During her school years Jenny wrote letters to her father, but always tore them up. Later she tried the Salvation Army who were unable to help her on the grounds that it might disrupt Grisha's marriage, "I decided I would honour that, and keep quiet," says Jenny, "I regret the decision now terribly."
Eventually, Jenny a singer with the BBC Singers, asked a fellow musician, trumpeter Michael Laird of the BBC Symphony Orchestra for help. She'd heard that her father had emigrated to Los Angeles. On Jenny's behalf, Michael contacted the Musicians' Union in America. Grisha, it turned out, was a childhood hero of his. The address languished in Jenny's address book for years without her making contact, "I held back. I needed a thrid party," she explains, "I found it when Luisa, now fourteen, was born.
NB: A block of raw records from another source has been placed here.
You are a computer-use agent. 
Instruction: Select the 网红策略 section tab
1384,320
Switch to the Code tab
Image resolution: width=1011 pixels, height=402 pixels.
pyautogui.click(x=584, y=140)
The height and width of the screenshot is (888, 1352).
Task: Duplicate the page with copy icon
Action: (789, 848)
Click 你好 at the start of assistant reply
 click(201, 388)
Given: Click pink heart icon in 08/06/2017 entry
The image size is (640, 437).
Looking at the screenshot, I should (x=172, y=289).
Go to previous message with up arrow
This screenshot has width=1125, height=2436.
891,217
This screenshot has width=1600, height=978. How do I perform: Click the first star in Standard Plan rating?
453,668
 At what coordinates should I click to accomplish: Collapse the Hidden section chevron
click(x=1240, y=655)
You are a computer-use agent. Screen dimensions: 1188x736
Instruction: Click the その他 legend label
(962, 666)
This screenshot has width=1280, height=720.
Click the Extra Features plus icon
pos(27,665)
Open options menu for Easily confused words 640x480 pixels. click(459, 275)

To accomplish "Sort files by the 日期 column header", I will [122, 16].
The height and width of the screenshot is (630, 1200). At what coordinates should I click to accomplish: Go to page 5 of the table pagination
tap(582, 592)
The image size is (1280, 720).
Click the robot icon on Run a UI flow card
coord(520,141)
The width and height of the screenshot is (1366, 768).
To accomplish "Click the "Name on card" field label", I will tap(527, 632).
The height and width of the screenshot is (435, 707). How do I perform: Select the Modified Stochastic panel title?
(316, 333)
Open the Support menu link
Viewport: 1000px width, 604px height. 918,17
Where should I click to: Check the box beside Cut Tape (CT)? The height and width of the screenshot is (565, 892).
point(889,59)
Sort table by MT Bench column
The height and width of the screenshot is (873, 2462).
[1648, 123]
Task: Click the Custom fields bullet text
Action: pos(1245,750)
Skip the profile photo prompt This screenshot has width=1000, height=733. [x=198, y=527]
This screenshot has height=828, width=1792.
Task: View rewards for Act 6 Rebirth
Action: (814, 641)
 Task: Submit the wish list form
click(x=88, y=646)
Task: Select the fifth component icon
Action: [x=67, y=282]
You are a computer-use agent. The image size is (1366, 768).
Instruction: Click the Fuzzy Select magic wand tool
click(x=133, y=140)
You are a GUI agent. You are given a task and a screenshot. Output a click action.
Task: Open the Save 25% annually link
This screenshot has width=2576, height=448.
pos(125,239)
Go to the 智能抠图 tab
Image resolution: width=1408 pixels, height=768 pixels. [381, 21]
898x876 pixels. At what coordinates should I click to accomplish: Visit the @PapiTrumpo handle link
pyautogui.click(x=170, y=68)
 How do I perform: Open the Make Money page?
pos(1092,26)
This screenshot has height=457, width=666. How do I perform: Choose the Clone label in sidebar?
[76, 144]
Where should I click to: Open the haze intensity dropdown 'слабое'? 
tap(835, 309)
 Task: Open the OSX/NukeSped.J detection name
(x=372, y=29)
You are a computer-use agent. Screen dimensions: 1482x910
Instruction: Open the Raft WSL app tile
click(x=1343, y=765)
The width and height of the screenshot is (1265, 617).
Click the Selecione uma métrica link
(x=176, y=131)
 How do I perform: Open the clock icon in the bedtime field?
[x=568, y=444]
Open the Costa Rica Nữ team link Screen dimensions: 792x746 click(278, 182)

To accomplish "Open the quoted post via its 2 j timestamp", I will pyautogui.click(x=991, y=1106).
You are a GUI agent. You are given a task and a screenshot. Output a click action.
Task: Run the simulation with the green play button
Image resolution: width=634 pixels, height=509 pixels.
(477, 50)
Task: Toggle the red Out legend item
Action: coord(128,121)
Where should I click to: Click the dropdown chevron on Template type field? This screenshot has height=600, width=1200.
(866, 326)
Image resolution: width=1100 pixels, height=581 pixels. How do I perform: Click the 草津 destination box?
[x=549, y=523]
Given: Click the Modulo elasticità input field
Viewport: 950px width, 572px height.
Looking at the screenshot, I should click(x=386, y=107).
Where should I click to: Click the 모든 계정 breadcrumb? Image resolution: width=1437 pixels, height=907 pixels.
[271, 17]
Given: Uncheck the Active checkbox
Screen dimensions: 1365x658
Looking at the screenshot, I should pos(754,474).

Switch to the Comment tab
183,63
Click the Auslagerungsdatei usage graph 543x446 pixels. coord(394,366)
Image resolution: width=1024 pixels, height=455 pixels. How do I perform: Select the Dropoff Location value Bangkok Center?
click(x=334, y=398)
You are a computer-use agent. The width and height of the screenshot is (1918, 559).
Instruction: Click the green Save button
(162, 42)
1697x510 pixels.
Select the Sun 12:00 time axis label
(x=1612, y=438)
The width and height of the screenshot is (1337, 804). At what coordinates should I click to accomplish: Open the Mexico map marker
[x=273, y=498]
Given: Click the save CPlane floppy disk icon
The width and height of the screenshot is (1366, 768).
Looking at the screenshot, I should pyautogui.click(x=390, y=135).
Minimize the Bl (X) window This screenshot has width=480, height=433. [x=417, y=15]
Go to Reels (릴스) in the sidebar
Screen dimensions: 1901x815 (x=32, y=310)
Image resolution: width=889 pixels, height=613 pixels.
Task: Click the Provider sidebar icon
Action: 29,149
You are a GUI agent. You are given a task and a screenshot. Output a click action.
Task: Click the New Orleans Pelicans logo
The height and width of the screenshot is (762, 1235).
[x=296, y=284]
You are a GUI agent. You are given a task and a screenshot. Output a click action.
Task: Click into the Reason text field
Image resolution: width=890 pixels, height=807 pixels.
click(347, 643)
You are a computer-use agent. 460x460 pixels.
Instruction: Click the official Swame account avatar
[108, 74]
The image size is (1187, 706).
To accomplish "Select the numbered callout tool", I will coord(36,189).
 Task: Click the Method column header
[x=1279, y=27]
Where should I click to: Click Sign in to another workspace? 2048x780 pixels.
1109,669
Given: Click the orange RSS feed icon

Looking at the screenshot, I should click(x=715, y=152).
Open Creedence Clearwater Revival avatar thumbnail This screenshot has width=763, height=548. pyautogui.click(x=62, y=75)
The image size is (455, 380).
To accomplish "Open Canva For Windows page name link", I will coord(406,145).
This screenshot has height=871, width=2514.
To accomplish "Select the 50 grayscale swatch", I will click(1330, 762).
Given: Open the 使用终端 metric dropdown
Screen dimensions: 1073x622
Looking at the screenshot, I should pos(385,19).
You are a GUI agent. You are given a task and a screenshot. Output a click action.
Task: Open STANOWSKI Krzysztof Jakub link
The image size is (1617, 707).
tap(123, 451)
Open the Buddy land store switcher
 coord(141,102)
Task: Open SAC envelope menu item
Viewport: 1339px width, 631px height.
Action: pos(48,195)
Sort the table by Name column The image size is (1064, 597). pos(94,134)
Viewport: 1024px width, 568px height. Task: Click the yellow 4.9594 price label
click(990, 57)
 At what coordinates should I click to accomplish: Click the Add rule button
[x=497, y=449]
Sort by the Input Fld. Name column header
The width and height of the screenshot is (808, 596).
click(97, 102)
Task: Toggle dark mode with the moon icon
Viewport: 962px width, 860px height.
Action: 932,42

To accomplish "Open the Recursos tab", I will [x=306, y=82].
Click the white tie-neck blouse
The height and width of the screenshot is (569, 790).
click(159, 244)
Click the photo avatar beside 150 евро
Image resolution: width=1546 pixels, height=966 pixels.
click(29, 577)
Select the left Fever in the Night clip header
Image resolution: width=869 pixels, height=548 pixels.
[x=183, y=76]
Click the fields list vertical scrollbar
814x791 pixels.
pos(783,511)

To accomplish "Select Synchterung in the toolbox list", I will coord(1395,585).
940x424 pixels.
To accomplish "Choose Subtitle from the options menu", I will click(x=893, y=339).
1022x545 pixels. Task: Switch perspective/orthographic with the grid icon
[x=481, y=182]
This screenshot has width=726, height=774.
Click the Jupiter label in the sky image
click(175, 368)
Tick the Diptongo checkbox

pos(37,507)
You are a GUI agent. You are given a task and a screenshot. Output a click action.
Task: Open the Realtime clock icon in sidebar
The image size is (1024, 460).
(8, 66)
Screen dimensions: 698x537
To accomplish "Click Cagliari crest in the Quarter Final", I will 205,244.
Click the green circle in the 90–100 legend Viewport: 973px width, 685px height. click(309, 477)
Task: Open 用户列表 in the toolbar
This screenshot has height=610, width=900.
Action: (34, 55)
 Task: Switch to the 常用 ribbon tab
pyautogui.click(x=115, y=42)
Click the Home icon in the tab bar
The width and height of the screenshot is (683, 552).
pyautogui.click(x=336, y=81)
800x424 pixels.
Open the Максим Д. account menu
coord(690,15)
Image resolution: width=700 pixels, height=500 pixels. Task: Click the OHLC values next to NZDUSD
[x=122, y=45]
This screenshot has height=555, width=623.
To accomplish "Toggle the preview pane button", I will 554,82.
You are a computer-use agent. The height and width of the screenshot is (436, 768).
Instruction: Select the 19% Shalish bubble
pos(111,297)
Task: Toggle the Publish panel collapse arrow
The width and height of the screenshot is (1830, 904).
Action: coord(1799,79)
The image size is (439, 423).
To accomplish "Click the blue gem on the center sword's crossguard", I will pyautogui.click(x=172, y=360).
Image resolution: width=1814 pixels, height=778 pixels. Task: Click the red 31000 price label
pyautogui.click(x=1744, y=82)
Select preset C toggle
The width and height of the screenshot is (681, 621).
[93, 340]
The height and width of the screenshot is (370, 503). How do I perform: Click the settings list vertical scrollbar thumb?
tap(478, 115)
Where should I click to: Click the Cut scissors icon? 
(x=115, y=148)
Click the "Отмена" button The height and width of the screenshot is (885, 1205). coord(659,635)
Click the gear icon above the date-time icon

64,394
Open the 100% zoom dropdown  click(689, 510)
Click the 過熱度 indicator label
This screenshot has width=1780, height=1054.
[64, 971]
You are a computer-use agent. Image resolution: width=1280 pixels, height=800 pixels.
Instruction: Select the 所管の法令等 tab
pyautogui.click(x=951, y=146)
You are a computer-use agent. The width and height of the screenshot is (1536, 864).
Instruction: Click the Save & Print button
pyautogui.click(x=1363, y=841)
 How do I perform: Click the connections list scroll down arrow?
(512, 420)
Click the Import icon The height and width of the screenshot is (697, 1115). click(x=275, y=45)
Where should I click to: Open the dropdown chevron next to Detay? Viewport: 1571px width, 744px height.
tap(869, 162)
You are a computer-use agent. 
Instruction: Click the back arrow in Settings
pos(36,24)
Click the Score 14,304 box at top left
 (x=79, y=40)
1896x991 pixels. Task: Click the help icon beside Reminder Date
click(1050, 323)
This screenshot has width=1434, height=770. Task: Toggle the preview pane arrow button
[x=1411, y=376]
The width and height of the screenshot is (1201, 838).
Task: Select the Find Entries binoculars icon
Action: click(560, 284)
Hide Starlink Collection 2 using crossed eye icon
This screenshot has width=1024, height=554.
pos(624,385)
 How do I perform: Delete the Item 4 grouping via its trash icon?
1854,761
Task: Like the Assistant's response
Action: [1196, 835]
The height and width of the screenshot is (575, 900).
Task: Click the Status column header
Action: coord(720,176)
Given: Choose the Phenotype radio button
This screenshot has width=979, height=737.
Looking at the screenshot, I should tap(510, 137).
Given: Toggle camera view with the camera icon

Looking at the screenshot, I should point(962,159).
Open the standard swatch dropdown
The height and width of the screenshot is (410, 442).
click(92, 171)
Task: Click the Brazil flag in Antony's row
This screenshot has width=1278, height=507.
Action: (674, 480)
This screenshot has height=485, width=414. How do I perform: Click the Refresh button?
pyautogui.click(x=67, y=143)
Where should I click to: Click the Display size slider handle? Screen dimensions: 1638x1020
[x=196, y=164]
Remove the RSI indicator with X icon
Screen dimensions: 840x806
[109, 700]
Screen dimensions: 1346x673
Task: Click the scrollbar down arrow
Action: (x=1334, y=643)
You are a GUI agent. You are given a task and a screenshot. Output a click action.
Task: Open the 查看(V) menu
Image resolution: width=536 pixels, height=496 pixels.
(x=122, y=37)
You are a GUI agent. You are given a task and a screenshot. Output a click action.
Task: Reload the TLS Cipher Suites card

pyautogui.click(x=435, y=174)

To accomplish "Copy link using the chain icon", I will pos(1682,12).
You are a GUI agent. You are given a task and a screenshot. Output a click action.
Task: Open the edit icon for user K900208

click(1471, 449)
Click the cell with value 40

Nothing else mattered - I wanted to my father to know he had a daughter who is a professional singer, and now a grandchild."
Jenny's sister-in-law in Conneticut made the phone call for her, explaining to the woman who answered that an old colleague wanted to get in touch with Grisha. The woman was Grisha's wife, and Grisha had died six months before the call. "I never did meet him," says Jenny, "I was absolutely devastated."
Some weeks later, Jenny felt ready to talk to her own mother about it. During the phone call, Jenny, who'd been determined not to breakdown, did so. "My mother said, 'Why are you crying?' I said, 'He was my father. Whatever went on between you and him, he was my father.'"
Ten years later, Jenny typed her father's name into the internet. One of the two results was a Jewish Genealogical website, which astonished Jenny who had no idea her father might be Jewish. She filled in her father's details, and six weeks letter received a reply from someone in South Africa who put her in touch with a woman in America who recalled that someone else had been searching for a Grisha Farfel.
It was Aleksey, Grisha's brother. The two had been parted over sixty years ago in Russia, when their parents were killed. Aleksey had recently left Russia, where he and his son Misha were in the Red Army, to live in Orlando, Florida. Jenny got in touch with Aleksey, and ten days later, she flew out to meet Uncle Aleksey and his family, especially her cousins, Misha and Natasha. Returning to London, Jenny carried on the detective work of piecing together her fragmented family connections. Her advert in The Jewish Chronicle, prompted Jack Rothstein, a classical violinist to get in touch with her. He told her the name of her sister, Laura, and gave her an address. It turned out to be the wrong one, but led eventually to Laura.
Jenny's persistance in finding out about her father did affect her relationship with her mother, who couldn't understand why her daughter wanted to find him, "I'm curious," Jenny told her, "and it's my right to know. Eventually my mother wrote me a little note saying she thought I'd been very brave and courageous, and it was indeed my right to know."